• **Exercise aim**
The records below hold a stretch from the line with "on card 9222" through the line with "This screenshot has height=858, width=965."; return exactly those lines, ends included, and nothing more.

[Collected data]

◆ ◆ ◆

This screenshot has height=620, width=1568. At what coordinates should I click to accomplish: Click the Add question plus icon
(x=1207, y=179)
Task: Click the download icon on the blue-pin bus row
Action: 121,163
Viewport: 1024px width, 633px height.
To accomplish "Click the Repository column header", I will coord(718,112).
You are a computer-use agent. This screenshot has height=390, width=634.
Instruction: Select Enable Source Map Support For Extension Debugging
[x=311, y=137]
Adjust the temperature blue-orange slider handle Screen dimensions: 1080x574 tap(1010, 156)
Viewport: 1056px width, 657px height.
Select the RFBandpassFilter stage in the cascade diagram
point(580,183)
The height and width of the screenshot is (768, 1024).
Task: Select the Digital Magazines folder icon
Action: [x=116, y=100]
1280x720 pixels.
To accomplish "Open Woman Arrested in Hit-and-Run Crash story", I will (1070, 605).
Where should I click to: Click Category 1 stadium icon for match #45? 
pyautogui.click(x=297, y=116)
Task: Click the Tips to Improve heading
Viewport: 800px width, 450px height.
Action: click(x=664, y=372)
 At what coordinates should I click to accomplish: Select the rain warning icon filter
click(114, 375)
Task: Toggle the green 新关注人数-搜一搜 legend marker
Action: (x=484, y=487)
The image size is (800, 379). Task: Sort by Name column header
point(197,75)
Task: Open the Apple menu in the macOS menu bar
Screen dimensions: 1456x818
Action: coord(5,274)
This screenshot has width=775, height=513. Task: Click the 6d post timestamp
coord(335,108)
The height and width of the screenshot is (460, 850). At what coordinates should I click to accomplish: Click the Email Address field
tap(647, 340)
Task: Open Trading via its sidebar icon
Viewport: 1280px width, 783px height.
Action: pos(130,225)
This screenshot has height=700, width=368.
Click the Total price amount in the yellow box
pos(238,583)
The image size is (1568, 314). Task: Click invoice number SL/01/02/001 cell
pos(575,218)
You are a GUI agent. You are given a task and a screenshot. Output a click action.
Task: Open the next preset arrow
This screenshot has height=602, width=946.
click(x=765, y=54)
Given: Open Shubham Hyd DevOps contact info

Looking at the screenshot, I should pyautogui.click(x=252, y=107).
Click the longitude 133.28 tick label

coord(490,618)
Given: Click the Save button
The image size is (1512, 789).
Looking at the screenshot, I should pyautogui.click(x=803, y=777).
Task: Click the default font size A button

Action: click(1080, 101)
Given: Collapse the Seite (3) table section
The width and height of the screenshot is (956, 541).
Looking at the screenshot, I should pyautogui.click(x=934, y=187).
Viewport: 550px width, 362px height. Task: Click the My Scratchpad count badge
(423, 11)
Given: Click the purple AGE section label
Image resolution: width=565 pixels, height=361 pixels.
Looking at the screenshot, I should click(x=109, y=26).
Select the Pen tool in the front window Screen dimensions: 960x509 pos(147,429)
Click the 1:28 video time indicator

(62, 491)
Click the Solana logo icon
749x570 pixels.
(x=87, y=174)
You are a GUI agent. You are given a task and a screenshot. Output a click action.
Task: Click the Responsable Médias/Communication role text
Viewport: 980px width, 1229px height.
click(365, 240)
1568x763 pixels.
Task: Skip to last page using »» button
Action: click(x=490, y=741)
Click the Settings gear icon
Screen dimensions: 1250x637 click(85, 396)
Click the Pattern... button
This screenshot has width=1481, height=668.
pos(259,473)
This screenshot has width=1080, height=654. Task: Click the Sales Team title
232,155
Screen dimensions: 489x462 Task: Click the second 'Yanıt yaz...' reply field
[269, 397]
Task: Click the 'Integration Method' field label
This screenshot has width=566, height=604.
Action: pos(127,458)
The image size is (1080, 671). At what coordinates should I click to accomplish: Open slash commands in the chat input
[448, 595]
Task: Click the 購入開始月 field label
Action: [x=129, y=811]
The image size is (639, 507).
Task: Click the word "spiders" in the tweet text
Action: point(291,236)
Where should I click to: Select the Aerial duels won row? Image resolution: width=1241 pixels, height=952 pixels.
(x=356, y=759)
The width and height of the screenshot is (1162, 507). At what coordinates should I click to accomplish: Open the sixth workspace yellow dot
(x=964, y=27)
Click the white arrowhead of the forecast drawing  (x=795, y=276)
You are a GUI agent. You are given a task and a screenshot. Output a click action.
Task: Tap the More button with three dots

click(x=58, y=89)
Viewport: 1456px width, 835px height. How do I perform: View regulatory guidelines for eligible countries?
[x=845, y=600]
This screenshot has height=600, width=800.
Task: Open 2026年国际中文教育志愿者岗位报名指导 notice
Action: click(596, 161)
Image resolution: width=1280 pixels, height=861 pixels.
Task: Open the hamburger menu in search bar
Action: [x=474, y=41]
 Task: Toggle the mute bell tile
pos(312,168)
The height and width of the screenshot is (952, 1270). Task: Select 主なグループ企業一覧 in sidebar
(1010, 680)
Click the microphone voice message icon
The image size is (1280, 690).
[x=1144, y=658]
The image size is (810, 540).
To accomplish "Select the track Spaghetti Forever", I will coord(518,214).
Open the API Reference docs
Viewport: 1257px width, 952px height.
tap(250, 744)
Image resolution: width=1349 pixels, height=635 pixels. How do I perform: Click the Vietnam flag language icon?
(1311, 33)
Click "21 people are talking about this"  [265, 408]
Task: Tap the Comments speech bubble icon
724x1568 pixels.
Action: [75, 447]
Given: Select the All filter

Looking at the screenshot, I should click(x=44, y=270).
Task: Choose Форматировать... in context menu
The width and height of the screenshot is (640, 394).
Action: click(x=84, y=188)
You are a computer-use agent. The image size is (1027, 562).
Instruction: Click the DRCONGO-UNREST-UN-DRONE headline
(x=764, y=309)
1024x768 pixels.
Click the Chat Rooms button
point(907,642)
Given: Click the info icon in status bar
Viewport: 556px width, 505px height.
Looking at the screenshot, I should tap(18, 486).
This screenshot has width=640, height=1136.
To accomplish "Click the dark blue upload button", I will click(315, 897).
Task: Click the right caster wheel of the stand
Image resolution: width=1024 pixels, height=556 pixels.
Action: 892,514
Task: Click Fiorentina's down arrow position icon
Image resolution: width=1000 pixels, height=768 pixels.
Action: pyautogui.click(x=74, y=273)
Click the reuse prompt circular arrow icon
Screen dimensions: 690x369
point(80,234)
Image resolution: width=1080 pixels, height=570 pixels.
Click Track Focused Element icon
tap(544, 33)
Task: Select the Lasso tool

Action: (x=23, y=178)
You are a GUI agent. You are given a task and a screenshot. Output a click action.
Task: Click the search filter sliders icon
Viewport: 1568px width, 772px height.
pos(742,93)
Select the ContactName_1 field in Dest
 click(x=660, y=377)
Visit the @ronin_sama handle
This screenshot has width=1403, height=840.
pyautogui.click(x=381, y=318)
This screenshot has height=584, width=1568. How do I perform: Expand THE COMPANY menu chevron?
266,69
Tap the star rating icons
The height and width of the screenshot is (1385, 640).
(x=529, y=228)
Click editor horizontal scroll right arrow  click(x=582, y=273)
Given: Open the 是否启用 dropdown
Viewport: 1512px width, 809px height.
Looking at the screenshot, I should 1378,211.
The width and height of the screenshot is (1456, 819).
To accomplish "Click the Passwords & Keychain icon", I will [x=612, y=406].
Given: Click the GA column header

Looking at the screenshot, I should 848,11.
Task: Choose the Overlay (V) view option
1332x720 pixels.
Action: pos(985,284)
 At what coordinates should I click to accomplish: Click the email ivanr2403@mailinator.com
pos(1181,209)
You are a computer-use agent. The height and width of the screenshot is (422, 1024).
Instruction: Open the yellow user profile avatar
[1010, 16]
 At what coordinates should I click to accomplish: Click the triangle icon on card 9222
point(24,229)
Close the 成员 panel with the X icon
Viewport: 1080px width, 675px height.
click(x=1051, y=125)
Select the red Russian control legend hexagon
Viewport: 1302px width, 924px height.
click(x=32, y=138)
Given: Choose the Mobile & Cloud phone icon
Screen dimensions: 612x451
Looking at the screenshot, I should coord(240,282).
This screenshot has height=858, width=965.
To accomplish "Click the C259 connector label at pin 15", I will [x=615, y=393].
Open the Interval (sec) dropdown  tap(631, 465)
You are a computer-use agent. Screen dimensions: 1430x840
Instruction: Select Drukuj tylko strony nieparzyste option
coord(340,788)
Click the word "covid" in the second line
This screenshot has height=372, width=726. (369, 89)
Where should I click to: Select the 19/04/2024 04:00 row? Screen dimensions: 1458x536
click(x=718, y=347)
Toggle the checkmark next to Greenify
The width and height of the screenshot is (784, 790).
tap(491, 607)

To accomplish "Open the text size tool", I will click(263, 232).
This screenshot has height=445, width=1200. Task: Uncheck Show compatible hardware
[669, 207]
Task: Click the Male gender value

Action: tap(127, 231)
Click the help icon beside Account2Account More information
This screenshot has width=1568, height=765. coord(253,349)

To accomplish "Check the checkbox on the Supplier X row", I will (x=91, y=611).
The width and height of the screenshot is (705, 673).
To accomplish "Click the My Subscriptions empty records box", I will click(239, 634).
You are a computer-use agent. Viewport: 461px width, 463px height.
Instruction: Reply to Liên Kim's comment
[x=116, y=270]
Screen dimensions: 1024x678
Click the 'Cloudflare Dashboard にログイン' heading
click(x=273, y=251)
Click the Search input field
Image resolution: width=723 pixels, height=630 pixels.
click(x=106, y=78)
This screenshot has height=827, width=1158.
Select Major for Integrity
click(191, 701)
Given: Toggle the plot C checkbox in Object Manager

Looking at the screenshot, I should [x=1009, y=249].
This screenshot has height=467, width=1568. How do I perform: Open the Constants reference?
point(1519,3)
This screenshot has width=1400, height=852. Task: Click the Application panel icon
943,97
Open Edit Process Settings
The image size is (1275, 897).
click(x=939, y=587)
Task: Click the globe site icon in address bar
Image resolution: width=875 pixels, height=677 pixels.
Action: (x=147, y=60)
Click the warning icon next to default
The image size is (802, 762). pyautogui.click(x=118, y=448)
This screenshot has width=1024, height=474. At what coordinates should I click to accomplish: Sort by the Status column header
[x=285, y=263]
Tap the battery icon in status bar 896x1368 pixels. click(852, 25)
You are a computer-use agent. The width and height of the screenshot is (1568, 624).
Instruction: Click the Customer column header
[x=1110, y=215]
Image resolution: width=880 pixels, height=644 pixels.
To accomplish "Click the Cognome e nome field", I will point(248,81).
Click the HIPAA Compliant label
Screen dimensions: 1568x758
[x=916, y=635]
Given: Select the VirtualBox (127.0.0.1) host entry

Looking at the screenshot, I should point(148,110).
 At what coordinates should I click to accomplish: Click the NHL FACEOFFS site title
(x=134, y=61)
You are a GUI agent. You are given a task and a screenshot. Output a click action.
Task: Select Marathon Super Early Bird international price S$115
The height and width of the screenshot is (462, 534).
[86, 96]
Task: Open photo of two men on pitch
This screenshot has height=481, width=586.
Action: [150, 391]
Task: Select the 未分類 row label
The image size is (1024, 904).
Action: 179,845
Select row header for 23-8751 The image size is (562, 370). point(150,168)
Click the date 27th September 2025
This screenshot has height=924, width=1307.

◆ ◆ ◆

• **Answer to this exercise**
 At what coordinates should I click to accomplish: Click the triangle icon on card 9222
point(24,229)
Close the 成员 panel with the X icon
Viewport: 1080px width, 675px height.
click(x=1051, y=125)
Select the red Russian control legend hexagon
Viewport: 1302px width, 924px height.
click(x=32, y=138)
Given: Choose the Mobile & Cloud phone icon
Screen dimensions: 612x451
Looking at the screenshot, I should coord(240,282).
This screenshot has height=858, width=965.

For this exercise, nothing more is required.